Stored data:
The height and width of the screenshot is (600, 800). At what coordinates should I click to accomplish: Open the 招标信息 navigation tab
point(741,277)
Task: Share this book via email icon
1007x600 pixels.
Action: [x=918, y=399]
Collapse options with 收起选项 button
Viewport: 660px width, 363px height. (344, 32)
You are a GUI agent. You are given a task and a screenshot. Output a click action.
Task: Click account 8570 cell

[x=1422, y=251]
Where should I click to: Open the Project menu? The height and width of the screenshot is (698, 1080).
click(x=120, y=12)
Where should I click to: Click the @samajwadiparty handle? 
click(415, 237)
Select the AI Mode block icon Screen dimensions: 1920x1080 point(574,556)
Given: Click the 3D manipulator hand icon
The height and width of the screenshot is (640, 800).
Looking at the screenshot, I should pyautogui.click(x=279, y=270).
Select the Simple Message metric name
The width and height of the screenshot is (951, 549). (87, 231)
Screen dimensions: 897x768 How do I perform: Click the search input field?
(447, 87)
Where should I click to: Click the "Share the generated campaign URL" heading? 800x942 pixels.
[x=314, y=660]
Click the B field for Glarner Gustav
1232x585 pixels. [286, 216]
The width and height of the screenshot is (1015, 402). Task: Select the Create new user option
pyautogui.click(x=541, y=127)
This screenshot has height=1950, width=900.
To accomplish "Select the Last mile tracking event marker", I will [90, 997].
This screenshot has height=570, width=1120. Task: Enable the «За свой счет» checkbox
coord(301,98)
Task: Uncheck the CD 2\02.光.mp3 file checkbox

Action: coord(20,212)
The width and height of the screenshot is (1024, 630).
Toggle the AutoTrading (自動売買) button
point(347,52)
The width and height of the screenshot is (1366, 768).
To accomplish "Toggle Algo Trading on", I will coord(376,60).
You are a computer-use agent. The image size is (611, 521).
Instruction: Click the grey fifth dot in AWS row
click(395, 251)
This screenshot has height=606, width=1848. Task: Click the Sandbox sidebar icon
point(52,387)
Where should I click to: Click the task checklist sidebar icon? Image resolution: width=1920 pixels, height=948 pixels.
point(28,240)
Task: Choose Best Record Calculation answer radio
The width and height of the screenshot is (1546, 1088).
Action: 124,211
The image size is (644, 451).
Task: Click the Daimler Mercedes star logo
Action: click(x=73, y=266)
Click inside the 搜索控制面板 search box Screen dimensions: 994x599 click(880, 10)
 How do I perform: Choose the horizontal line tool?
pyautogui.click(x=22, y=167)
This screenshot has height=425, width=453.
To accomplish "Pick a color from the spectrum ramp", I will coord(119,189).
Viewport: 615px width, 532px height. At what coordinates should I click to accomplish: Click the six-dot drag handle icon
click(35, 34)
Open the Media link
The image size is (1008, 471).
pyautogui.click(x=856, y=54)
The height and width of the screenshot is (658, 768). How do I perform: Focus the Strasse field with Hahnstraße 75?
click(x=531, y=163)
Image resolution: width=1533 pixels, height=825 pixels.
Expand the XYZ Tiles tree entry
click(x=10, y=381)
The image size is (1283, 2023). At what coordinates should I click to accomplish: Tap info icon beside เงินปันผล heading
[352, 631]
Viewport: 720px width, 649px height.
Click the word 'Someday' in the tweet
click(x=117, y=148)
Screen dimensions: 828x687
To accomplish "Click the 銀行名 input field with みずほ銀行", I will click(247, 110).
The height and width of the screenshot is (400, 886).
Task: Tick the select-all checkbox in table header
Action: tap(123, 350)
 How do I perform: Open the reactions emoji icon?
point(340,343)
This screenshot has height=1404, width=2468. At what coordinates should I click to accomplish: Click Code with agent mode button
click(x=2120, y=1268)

Task brief:
Copy out the lines above exactly, beginning at the one that contains "Select the AI" and ending at the one that contains "The width and height of the screenshot is (1366, 768).".

Completed task:
Select the AI Mode block icon Screen dimensions: 1920x1080 point(574,556)
Given: Click the 3D manipulator hand icon
The height and width of the screenshot is (640, 800).
Looking at the screenshot, I should pyautogui.click(x=279, y=270).
Select the Simple Message metric name
The width and height of the screenshot is (951, 549). (87, 231)
Screen dimensions: 897x768 How do I perform: Click the search input field?
(447, 87)
Where should I click to: Click the "Share the generated campaign URL" heading? 800x942 pixels.
[x=314, y=660]
Click the B field for Glarner Gustav
1232x585 pixels. [286, 216]
The width and height of the screenshot is (1015, 402). Task: Select the Create new user option
pyautogui.click(x=541, y=127)
This screenshot has height=1950, width=900.
To accomplish "Select the Last mile tracking event marker", I will [90, 997].
This screenshot has height=570, width=1120. Task: Enable the «За свой счет» checkbox
coord(301,98)
Task: Uncheck the CD 2\02.光.mp3 file checkbox

Action: coord(20,212)
The width and height of the screenshot is (1024, 630).
Toggle the AutoTrading (自動売買) button
point(347,52)
The width and height of the screenshot is (1366, 768).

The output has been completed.